For me, there is too much McCurry here. Each chapter includes photos of McCurry, often posed with his subjects who oddly seem like props. These add a sour note to an otherwise beautiful book. To my mind, a photojournalist is a fly on the wall, unseen, unheard. The most egregious of these "I was there" mementoes is a series of photos taken by McCurry's assistant on September 11. Sad for all the wrong reasons, his assistant photographed him photographing the twin towers going up in flames. Why were they included? Why were they shot, for that matter? Didn't his assistant have more important photos to take that day? It's quite obvious that McCurry was there, given the hauntingly beautiful images in the book. I wish McCurry had let the photography speak for itself and saved the ego-trip for a presentation to a photojournalism class.

Elliott Erwitt, 85, has also published a scale-tipping new book called "Kolor." Erwitt's sense of humor and sardonic eye has kept me a fan for years, and after a long career, he is at the point where he probably has rooms full of unpublished images.
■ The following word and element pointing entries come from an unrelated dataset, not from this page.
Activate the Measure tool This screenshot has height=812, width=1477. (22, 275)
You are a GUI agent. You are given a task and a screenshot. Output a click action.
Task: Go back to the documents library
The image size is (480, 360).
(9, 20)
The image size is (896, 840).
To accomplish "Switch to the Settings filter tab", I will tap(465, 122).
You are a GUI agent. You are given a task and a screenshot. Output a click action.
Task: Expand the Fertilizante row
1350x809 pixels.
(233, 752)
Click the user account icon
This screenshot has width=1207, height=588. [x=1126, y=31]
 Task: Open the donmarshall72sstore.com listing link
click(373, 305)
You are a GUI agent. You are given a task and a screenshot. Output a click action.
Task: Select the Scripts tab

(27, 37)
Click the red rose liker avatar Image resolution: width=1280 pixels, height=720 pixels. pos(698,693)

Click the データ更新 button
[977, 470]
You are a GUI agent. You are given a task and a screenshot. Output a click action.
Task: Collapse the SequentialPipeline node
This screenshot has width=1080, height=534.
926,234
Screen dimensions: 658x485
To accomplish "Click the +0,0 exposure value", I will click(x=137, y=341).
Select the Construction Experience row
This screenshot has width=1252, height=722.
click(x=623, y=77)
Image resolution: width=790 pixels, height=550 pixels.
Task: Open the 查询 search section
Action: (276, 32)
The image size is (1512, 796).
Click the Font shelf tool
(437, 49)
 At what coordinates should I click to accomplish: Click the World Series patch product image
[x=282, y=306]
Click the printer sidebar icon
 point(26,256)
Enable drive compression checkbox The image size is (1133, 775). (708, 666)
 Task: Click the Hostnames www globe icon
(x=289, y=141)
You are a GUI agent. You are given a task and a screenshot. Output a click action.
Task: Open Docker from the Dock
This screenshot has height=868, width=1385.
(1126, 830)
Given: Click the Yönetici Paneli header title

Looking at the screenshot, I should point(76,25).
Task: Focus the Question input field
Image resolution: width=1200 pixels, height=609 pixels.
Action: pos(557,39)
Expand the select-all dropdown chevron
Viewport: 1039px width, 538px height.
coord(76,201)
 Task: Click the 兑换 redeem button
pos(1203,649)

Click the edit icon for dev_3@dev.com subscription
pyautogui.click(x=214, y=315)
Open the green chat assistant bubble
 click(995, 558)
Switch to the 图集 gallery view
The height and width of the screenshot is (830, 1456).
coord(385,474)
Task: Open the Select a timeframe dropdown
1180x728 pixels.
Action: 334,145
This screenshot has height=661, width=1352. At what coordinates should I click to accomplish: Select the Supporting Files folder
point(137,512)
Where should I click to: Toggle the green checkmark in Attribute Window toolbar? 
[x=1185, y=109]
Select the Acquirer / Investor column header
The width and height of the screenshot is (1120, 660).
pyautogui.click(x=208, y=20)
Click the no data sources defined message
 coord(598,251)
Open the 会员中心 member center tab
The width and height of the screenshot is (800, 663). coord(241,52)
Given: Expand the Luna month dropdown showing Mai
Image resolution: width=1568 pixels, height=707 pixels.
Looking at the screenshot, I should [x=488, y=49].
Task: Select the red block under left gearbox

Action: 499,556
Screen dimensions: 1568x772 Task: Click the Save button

Erwitt has said in interviews that photos take on special significance when they are put together and published in a book, which he does periodically--there are 8 titles on the backflap from his latest book. He felt it was time for another one, and so he went through his stockpile of unpublished Kodachrome slides, edited them and published "Kolor," which he calls his homage to George Eastman, founder of Kodak. The book presents a huge collection of never-seen color work made over the years, including outtakes of his Hollywood film work shot on the set of "The Misfits" and many images taken while shooting commercial work in Los Angeles and elsewhere. Erwitt always kept a second camera at his side on commercial jobs and found time to shoot personal pictures. Many of those are published here, offering a glimpse beyond the black and white photography he made his name with on assignment for Life and other magazines, while working in the editorial and advertising worlds as a member of the prestigious photo agency Magnum.


erwitt-fashion-coat.jpgFashion shoot in New York, 1989. Courtesy of teNeues/Photo © 2013 Elliott Erwitt/Magnum Photos.


His humor shines through, even if not every image published here makes it onto the top rung of his impressive body of work. Even Erwitt's rejects are worth seeing, and they are paired across the spreads in a way that takes advantage of his off-kilter sense of timing and humor. It's fun to wade through. After decades of producing stellar images, it's impressive to see the result of his longtime passion of documenting life and its simple moments. As a side note, Erwitt, who has always been somewhat reclusive, has recently appeared in a video for a Cole-Haan marketing campaign that featured four still-vibrant artists born in 1928. All beautiful seniors and creative souls in their unique way, they are people whose commitment to their craft keeps them going into their 80's. In Erwitt's case, we appreciate the many laughs he brought us as he held up a mirror to our society while exposing our humanity along the way.